_Source excerpt_
^^^^^^^^

Early Settler of Kerr County

(The Shingle Makers)

 

            The earliest permanent settlers at this pint on the Guadalupe was Joshua D. Brown (1816-74), a native of Kentucky who came to Texas in 1830 and settled at Gonzales near a fellow Kentuckian, James Kerr, surveyor and resident manager of Green DeWitt’s colony.  Brown did military duty for the republic of Texas.  After marrying Sarah Jane Goss of Gonzales, he sought new opportunities on the frontier.  Learned the art of hand-riving cypress shingles and found here on the Guadalupe headwaters an abundance of giant cypress trees suitable for commercial use.

 

            In 1846, he led to this site then shingle makers, and built a camp of picket houses in which to work.  Despite Indian raids that sometimes drove the crew to Gonzales for safety, he made a success of the first industry operated at later site of Kerrville.

^^^^^^^^

_Record extracts_
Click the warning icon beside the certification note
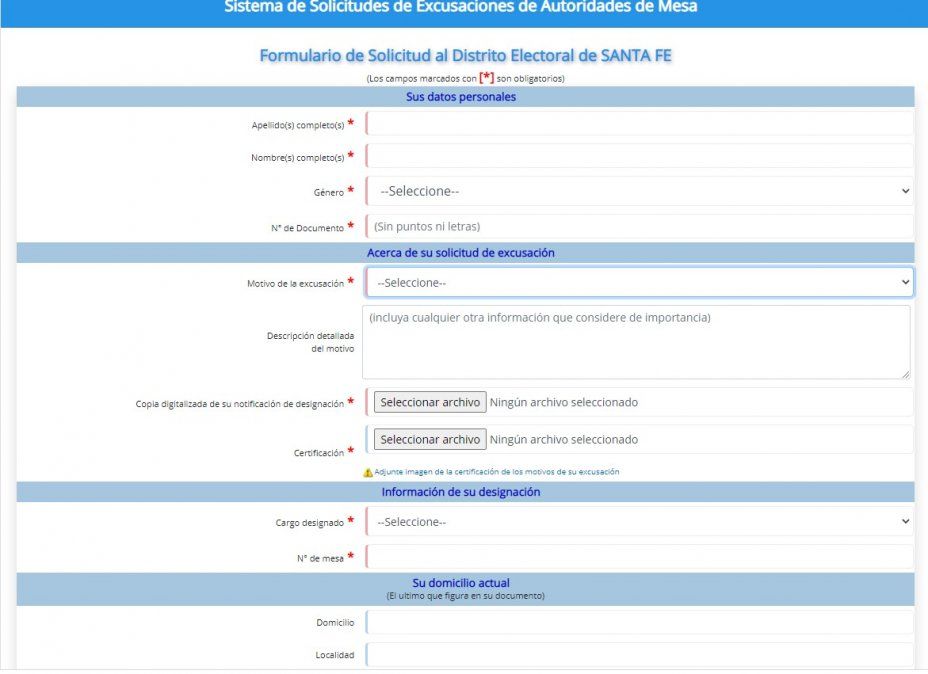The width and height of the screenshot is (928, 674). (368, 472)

^^^^^^^^

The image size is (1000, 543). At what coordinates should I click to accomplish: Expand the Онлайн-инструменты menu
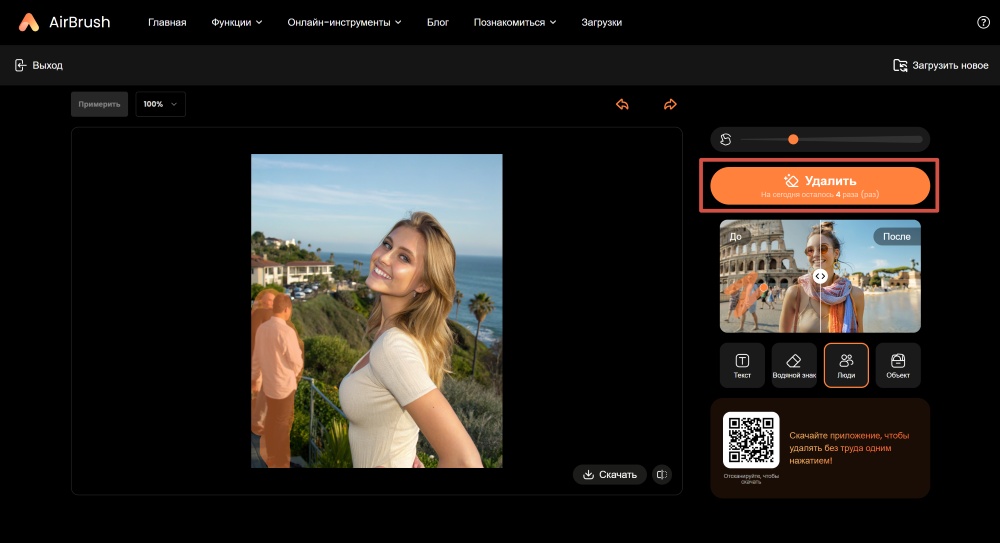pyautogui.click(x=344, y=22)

^^^^^^^^

_Tasks for this exercise_
- A) List every person named in the Kerr County settler text.
- B) Pick up the Kerr County settler text where it stops, and keep writing it.

_The results_
- A) Joshua D. Brown, James Kerr, Green DeWitt, Sarah Jane Goss

- B)
 

            Brown bought 2,640 acres of land with frontage on the river when the county was organized in 1856.  He instituted upon having it named or his friend, James Kerr.  He donated the original townsite, including 4 acres of land for public building and streets in Kerrsville (as town was then called), the county seat.  He lived out his lifetime on his ranch near town.  A son, A. P. Brown, was a county commissioner in 1935-36.